The publish job runs in the npm-publish GitHub Environment, which requires approval from another maintainer and has a wait time before proceeding.

The npm-publish environment is set up in npm's trusted publishing configuration, so only jobs using it will have access to a publishing token. This means that only uploading the tarball runs in a privileged environment.

How to publish a new version

To publish a new version, push a new v* tag to the repository, and the workflow will run.

The first two jobs run automatically, but the publish job must be approved by another authorized maintainer.

To approve it, they should inspect the logs, paying special attention to the review job output and any steps in prepare that may be useful. If everything looks good, they can approve the job, and the package will be published.

As an extra security measure, the publish job has a wait time before proceeding, so that a job has a window of time to be canceled.

Replicating this setup

To replicate this setup, copy the .github/workflows/publish.yml file to your repository, and change the NPM_TAG variable to the tag you want to use.

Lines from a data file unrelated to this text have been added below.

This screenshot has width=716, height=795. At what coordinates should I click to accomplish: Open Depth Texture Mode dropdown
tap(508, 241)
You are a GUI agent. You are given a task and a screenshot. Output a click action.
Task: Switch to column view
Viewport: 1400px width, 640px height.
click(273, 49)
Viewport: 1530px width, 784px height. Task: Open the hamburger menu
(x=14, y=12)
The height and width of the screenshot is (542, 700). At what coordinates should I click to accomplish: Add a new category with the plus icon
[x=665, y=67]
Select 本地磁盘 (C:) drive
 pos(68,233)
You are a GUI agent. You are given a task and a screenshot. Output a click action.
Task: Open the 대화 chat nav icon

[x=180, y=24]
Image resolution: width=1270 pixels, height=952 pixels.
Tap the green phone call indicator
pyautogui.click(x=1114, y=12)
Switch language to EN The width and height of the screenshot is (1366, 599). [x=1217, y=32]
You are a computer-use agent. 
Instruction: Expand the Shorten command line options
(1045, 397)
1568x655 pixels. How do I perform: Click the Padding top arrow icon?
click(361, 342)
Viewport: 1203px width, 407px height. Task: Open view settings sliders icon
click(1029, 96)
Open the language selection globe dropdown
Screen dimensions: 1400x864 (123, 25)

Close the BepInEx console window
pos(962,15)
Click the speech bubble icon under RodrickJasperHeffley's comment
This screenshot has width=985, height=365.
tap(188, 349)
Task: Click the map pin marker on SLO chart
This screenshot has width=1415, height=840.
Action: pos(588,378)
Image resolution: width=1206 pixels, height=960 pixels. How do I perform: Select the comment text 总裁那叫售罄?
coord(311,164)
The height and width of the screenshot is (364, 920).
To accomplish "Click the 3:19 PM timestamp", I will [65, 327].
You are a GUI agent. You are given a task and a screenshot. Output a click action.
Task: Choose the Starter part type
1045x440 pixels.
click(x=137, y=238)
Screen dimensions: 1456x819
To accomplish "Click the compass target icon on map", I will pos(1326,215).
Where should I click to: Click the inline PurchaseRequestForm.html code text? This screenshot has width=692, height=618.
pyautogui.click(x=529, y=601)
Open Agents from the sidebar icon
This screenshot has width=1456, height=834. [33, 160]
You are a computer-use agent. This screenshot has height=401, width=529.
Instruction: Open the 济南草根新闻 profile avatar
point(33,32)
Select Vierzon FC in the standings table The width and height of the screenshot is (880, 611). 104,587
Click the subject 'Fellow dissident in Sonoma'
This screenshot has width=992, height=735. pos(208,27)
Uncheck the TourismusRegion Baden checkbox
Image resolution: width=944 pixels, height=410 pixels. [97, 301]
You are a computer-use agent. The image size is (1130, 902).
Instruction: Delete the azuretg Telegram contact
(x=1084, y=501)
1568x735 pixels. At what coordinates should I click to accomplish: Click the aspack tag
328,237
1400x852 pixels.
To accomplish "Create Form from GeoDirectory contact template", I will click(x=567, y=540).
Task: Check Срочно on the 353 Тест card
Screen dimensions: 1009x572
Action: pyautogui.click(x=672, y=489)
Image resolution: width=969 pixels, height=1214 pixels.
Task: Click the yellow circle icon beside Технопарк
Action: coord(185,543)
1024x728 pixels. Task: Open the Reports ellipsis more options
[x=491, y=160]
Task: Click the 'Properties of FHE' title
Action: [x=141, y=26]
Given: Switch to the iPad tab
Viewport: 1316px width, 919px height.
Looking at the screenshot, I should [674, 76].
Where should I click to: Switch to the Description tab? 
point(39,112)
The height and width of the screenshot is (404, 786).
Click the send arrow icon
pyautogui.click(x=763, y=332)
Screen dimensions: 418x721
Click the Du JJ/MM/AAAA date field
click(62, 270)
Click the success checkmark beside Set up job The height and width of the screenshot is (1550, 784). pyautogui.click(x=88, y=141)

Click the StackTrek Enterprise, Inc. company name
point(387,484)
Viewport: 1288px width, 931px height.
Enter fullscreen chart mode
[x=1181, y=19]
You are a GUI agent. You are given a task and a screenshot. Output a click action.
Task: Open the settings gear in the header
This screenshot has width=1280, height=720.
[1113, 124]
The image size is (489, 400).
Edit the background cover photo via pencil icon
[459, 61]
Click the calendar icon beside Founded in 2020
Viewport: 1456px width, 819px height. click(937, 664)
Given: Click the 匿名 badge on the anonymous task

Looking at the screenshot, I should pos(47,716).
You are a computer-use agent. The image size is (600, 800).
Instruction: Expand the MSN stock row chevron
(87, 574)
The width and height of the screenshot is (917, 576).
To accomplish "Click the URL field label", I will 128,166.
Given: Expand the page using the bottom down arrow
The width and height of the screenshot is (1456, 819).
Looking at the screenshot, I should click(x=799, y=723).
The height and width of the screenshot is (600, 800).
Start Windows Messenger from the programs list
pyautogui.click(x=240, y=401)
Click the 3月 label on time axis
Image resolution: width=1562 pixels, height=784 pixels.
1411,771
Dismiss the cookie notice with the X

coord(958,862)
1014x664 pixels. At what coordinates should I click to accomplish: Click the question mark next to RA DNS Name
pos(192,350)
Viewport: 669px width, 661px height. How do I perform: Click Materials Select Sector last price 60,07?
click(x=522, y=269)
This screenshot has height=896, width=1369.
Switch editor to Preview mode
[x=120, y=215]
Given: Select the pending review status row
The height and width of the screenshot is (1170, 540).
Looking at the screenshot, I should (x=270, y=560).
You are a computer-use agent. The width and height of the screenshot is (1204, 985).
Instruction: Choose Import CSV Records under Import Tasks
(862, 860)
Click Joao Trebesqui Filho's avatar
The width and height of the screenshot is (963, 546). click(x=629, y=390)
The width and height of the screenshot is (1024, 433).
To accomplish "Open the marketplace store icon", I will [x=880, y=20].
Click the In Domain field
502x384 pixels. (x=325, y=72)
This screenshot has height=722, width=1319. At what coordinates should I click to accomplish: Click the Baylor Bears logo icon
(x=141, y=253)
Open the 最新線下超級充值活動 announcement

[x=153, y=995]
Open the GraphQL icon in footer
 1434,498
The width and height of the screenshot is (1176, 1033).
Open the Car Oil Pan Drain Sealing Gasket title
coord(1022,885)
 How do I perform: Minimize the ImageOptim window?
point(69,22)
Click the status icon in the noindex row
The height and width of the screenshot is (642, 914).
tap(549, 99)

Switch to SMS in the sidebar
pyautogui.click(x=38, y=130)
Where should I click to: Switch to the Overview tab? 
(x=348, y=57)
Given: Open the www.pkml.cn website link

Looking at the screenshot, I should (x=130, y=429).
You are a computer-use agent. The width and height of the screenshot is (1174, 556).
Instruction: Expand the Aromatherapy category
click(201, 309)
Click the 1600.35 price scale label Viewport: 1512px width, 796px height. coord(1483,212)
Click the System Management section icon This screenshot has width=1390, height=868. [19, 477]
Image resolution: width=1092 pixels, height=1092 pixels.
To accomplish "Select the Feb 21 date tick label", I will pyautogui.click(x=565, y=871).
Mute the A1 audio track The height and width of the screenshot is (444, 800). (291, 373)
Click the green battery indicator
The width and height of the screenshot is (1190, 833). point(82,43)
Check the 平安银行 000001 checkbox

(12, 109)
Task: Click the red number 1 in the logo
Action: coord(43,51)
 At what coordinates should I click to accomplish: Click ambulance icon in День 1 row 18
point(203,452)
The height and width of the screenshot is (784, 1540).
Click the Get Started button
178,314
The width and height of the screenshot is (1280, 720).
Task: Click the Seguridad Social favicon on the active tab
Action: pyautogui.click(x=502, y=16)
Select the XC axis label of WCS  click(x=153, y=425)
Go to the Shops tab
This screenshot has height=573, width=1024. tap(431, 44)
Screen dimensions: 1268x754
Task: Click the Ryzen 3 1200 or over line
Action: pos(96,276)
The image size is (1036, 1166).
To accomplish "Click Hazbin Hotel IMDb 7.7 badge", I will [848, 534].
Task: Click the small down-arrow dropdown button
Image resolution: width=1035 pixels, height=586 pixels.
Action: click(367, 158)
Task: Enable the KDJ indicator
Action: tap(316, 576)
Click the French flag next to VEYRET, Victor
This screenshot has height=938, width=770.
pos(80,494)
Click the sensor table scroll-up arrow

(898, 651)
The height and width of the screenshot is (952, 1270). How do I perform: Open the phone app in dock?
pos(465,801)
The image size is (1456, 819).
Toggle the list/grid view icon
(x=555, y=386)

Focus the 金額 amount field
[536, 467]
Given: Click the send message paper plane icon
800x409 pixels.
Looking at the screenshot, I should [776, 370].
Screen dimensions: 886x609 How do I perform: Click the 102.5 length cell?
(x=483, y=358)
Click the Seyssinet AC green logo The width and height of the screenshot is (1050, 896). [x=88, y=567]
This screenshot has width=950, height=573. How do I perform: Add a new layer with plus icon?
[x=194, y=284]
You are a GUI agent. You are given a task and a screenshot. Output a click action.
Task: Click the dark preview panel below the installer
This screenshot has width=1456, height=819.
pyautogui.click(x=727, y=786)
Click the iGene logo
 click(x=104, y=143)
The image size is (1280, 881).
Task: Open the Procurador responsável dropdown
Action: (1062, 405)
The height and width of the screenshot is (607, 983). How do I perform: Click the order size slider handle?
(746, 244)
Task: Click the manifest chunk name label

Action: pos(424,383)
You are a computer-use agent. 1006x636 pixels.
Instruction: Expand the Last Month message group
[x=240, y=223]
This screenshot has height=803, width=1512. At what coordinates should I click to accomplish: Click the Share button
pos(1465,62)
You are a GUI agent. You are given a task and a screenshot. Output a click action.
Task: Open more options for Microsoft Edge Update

You also need to configure your build step if needed. This project doesn’t have one, it just prints a message instead.

Additionally, you may want to change how the workflow is triggered, for example, to deploy from a branch instead of a tag. If you do, update the workflow so it can detect when a new version needs to be published.

Deploying from a branch can be more complex, but it allows you to use branch protection rules in the npm-publish GitHub environment.

Setting up the GitHub environment

The key to making this setup secure is properly configuring the npm-publish GitHub environment, both in the npm package settings and in the GitHub repository.

Make sure to, at a minimum:

  • Require approvals from a set of trusted maintainers.
  • Forbid self-approvals and admin overrides.
  • Add a wait time before the job can run.

Note that the wait time starts running when the job is proposed, not approved. So you need a way to get notified about it to be able to cancel it on time.

Other work

Note that this is an example, and not a complete setup. There are some open questions and further work that are needed. I created a few issues with more info about them.

Other security measures

This repository also uses minimum-release-age, defined in the .npmrc file, to avoid installing dependencies that have been published too recently and could be compromised.

In this example, we set a value high enough that it doesn’t install the latest version of chalk at the time of writing. In practice, you should use a value that is appropriate for your project, such as 7 days.

If you are using a pnpm monorepo, configure this in the pnpm-workspace.yaml file instead, as minimumReleaseAge.